Stored items from a collection
══════

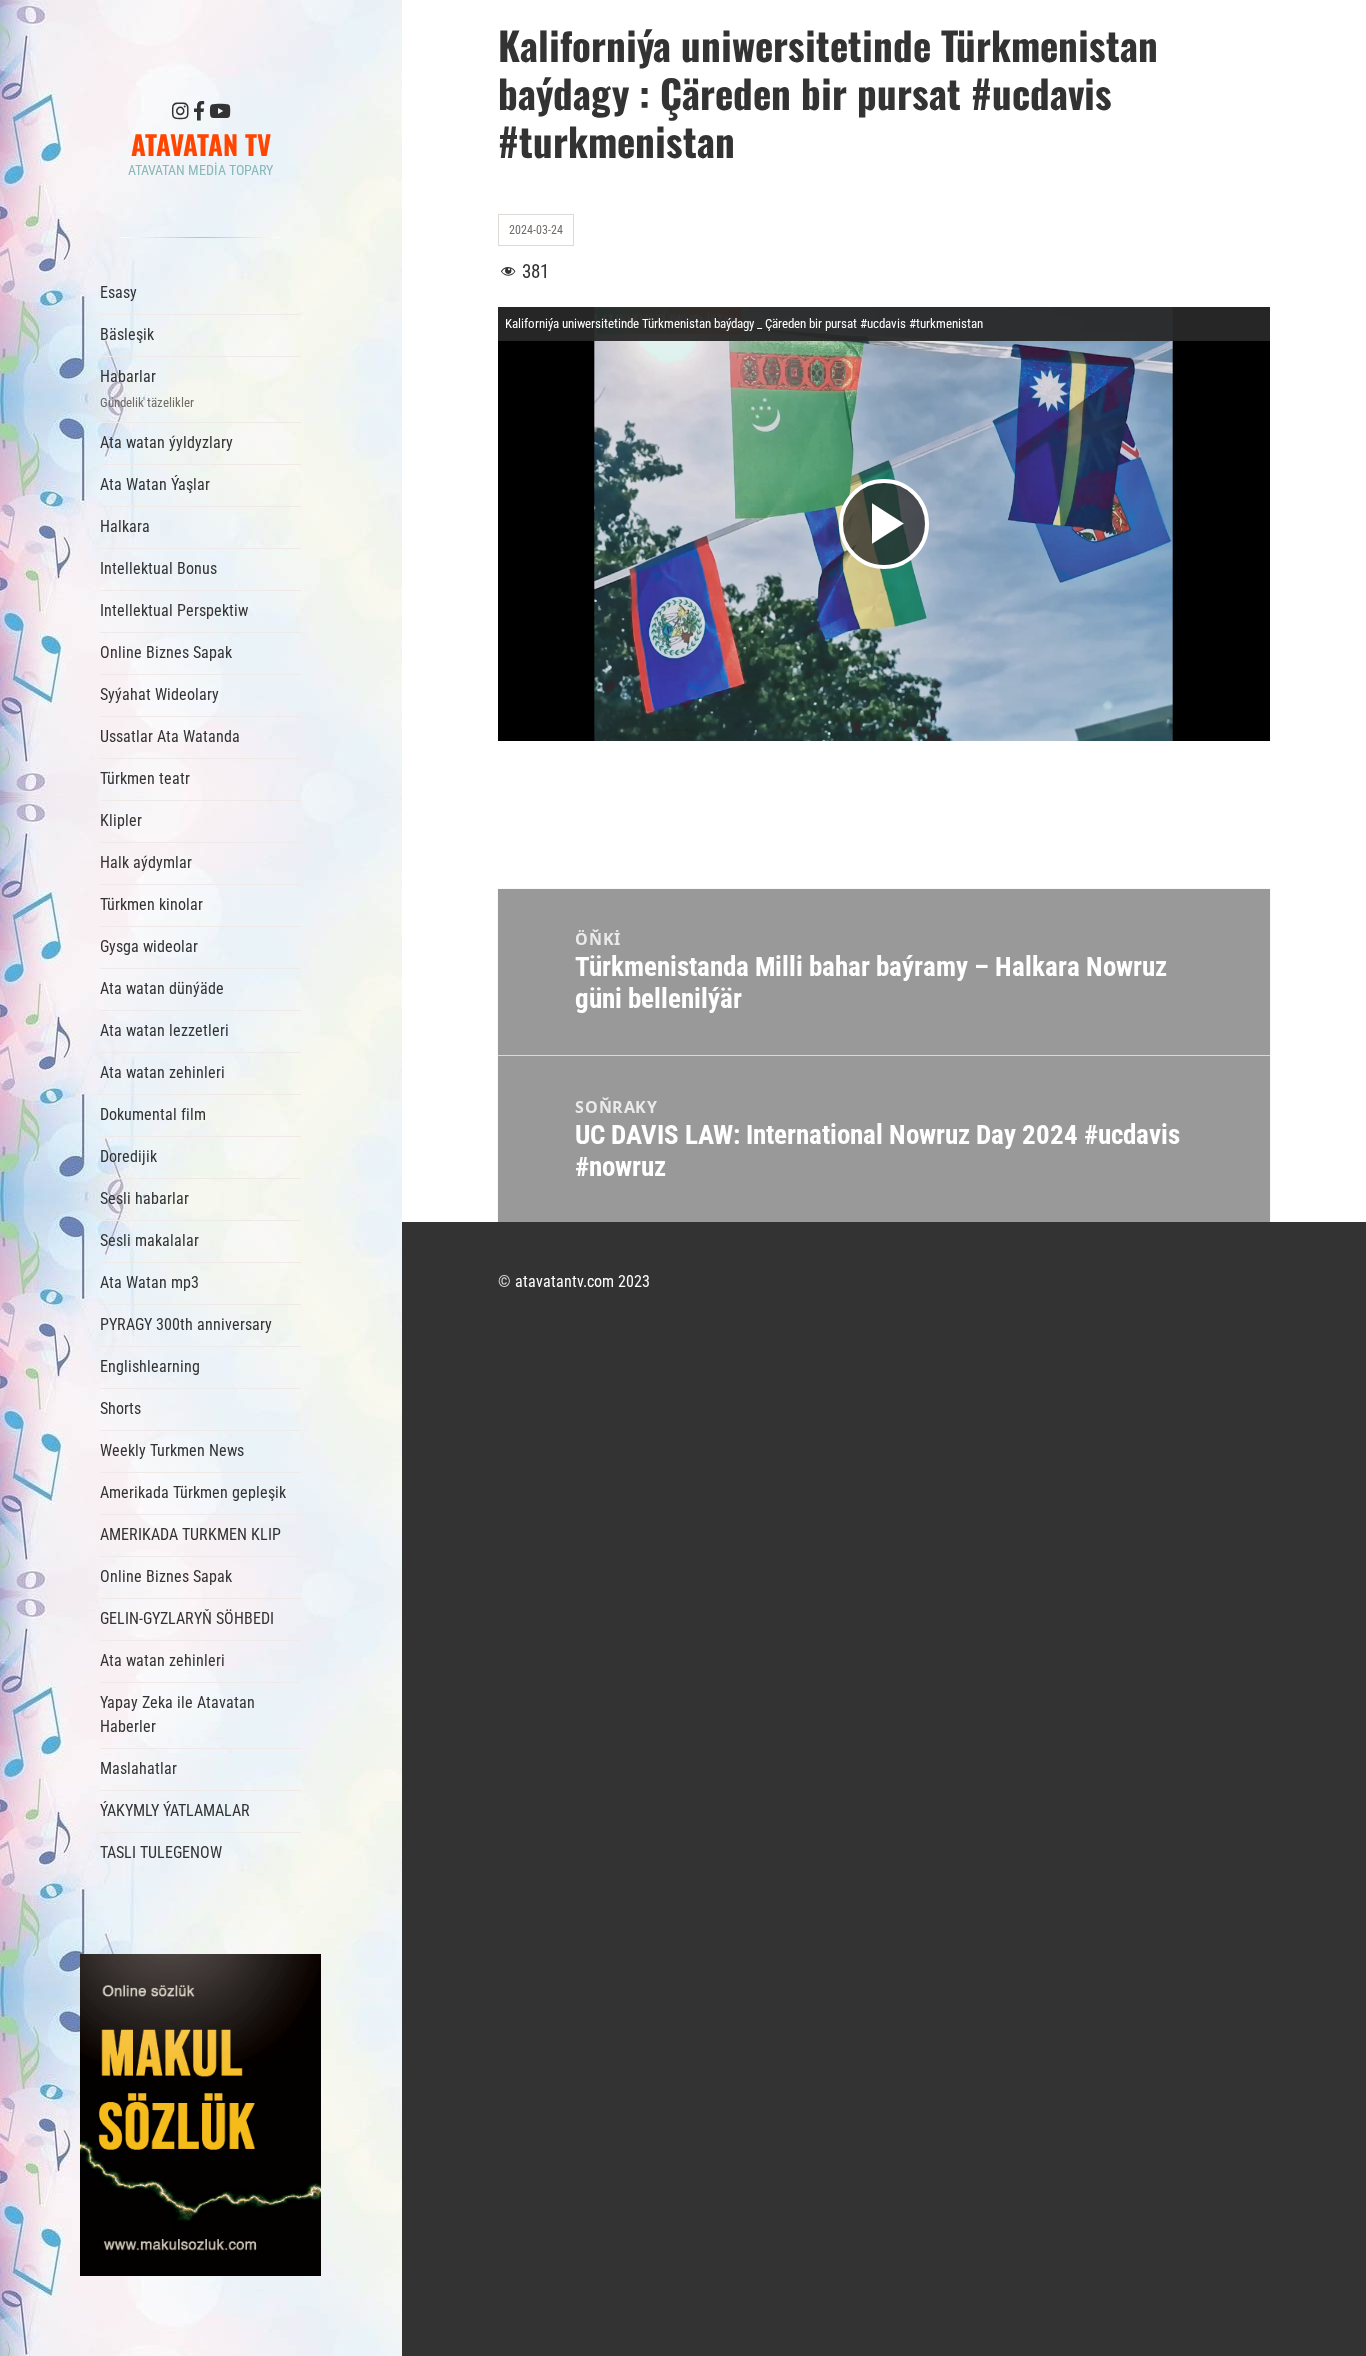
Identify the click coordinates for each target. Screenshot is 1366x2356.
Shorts (120, 1408)
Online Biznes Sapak (166, 652)
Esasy (118, 292)
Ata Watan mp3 (149, 1282)
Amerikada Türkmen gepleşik (193, 1492)
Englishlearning (150, 1366)
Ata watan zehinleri (162, 1072)
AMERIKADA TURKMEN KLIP (190, 1534)
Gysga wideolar (149, 946)
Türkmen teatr (145, 778)
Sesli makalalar (149, 1240)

══════

#### Exercise aim
Copy every line of the data that holds the string "Türkmen".

#### Response to this exercise
Amerikada Türkmen gepleşik (193, 1492)
Türkmen teatr (145, 778)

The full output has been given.